Cisco’s flagship consumer SOHO wireless router, the E3000, has a tragic flaw: Overheat.
I work a lot from home for a large technology delivery organization. As such, my house is probably one of the most wired households in Northern New Jersey. I’m in the minority of customers which makes use of all of the bandwidth from my Optimum Online Ultra connection, Cablevision’s 100Mbps broadband service which advertises itself as the fastest consumer broadband you can buy in the United States. And well, it is.
Why the heck do I need all this broadband? Well, I’ve got a lot of devices with constant Internet connections from a whole bunch of appliances and hard-wired computers, not to mention I’m now downloading a ton of stuff all the time for work and other research purposes.

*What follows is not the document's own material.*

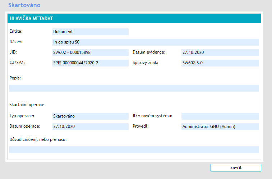Click the HLAVIČKA METADAT header bar
This screenshot has width=272, height=179.
[x=134, y=18]
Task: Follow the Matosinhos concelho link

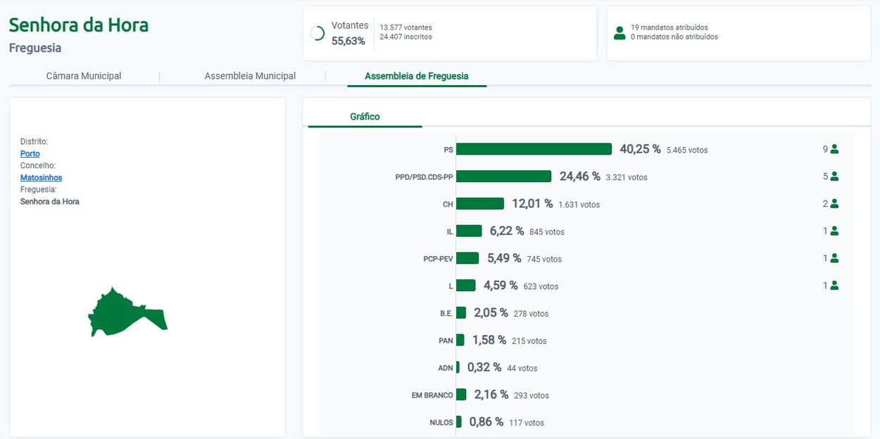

We have also two smartphones, two laptops and an iPad connected via Wi-Fi, the DirecTV Whole-Home HD DVR service which requires an Internet connection and a high-speed 5Ghz wireless-N bridge if I want to make the most out of the On-Demand, two HD-capable Rokus, an HD Slingbox and two VOIP lines for both me and my wife which get used constantly. And I’m not counting all the test equipment that comes in and out of my home lab that needs to talk to the Internet as well.
I’m not bragging. This is how I make my living and how I choose to live. Unfortunately it also means that I’ve become absolutely dependent on my home broadband connection. And when it goes down, Jason gets angry. Very. Very. Angry.
Around 11PM last night, all of my connections dropped. So I did the usual thing, I rebooted the cable modem and the router. Still doesn’t come back.
Okay, maybe my Linux workstation is acting flaky. So I rebooted my PC and cycled the Ethernet interface. No DHCP gets assigned. Not good.
I then hear the dreaded words coming from my wife hollering from upstairs. “Jay, did we lose our Internet connection?”